London: A diet rich in oily fish could hold the key to preventing blindness in the elderly, a study says.
The Omega-3 group of fatty acids, found in oily fish such as salmon, mackerel and fresh tuna, may help protect against the commonest forms of sight loss among older people, it suggests.
Scientists studying the diets of adults over the age of 65 found those who regularly ate seafood were far less likely to develop age-related macular degeneration (AMD), which is caused by death of cells in the retina, reports the journal Ophthalmology.
There is currently no cure for the condition, which affects almost a third of Britons over the age of 75, reports the Daily Mail.

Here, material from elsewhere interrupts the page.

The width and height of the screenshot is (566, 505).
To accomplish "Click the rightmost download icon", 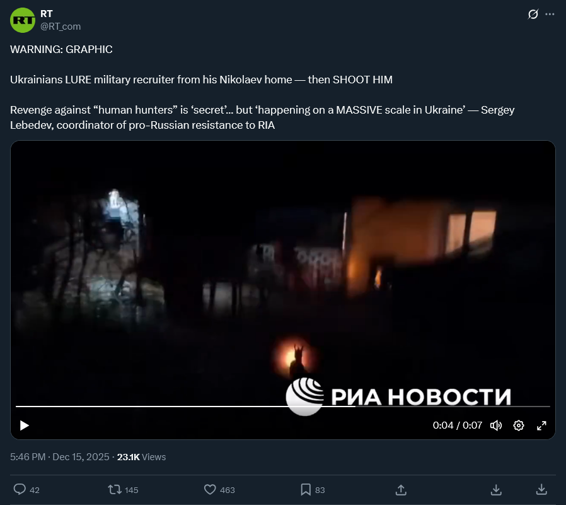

It gradually causes sufferers to lose their `central vision,` meaning they can no longer see what is directly in front of them, making activities like reading, writing, driving and watching TV almost impossible.
US scientists surveyed 2,400 volunteers aged 65 to 84. Those who ate oily fish or shellfish - particularly crab, oysters or mussels - twice a week or more often were far less likely to have AMD.
Lead researcher Sheila West from Johns Hopkins School of Medicine in the US said: "While participants in all groups averaged at least one serving of fish or shellfish per week. Those who had advanced AMD were significantly less likely to consume high omega-3 fish and seafood."